Exercise requirements —
Give back the lines of the records exactly, starting at the first and ending at the one with "Given: Select the Final invoice type".
---------- Record excerpts
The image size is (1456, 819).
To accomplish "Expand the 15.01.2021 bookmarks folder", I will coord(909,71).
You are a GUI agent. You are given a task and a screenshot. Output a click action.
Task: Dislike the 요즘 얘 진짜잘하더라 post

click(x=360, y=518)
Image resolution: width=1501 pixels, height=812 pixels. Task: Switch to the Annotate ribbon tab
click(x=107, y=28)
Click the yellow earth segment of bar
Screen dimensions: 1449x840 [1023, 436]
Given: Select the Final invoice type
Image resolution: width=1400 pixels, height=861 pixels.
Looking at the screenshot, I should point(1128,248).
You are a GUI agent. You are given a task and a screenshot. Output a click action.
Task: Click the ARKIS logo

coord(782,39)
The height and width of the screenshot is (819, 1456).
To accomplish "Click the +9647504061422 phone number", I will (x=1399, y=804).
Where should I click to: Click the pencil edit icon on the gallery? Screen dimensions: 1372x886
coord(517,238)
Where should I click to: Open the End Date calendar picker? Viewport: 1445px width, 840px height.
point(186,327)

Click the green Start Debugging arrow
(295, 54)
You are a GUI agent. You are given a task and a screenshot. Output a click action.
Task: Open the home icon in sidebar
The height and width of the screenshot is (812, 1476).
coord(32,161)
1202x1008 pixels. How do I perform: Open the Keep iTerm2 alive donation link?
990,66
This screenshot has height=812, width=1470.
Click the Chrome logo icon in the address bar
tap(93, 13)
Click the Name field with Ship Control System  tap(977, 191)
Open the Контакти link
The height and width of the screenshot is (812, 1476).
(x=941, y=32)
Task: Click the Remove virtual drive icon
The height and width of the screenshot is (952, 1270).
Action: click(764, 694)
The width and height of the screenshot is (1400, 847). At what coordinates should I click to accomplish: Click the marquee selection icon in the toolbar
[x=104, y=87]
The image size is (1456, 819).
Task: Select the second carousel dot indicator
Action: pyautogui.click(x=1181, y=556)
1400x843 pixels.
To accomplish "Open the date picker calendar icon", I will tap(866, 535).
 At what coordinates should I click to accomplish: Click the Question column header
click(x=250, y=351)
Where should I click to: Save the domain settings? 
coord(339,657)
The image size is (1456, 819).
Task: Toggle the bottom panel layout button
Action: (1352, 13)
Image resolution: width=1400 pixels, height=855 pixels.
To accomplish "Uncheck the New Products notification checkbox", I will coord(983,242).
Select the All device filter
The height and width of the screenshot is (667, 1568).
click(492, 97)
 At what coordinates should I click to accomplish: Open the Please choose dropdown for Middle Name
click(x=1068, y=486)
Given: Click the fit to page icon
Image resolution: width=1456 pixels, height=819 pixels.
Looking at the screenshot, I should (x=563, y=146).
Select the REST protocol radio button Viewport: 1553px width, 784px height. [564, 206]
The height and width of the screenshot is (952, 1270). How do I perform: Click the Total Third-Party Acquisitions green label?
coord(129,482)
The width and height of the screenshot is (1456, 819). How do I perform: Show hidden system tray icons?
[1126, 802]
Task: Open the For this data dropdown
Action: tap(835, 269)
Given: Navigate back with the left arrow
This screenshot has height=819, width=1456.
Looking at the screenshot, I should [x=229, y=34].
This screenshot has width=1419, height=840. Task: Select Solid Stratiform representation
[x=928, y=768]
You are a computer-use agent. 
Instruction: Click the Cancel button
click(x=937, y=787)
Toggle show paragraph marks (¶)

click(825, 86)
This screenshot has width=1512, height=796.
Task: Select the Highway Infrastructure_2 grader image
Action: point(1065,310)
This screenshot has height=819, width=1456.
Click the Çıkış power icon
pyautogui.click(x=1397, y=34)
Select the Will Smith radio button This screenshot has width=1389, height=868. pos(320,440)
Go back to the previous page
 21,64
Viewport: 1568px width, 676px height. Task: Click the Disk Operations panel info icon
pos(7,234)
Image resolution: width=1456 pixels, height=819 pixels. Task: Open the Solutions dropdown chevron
--------------------
Answer below —
The image size is (1456, 819).
To accomplish "Expand the 15.01.2021 bookmarks folder", I will coord(909,71).
You are a GUI agent. You are given a task and a screenshot. Output a click action.
Task: Dislike the 요즘 얘 진짜잘하더라 post

click(x=360, y=518)
Image resolution: width=1501 pixels, height=812 pixels. Task: Switch to the Annotate ribbon tab
click(x=107, y=28)
Click the yellow earth segment of bar
Screen dimensions: 1449x840 [1023, 436]
Given: Select the Final invoice type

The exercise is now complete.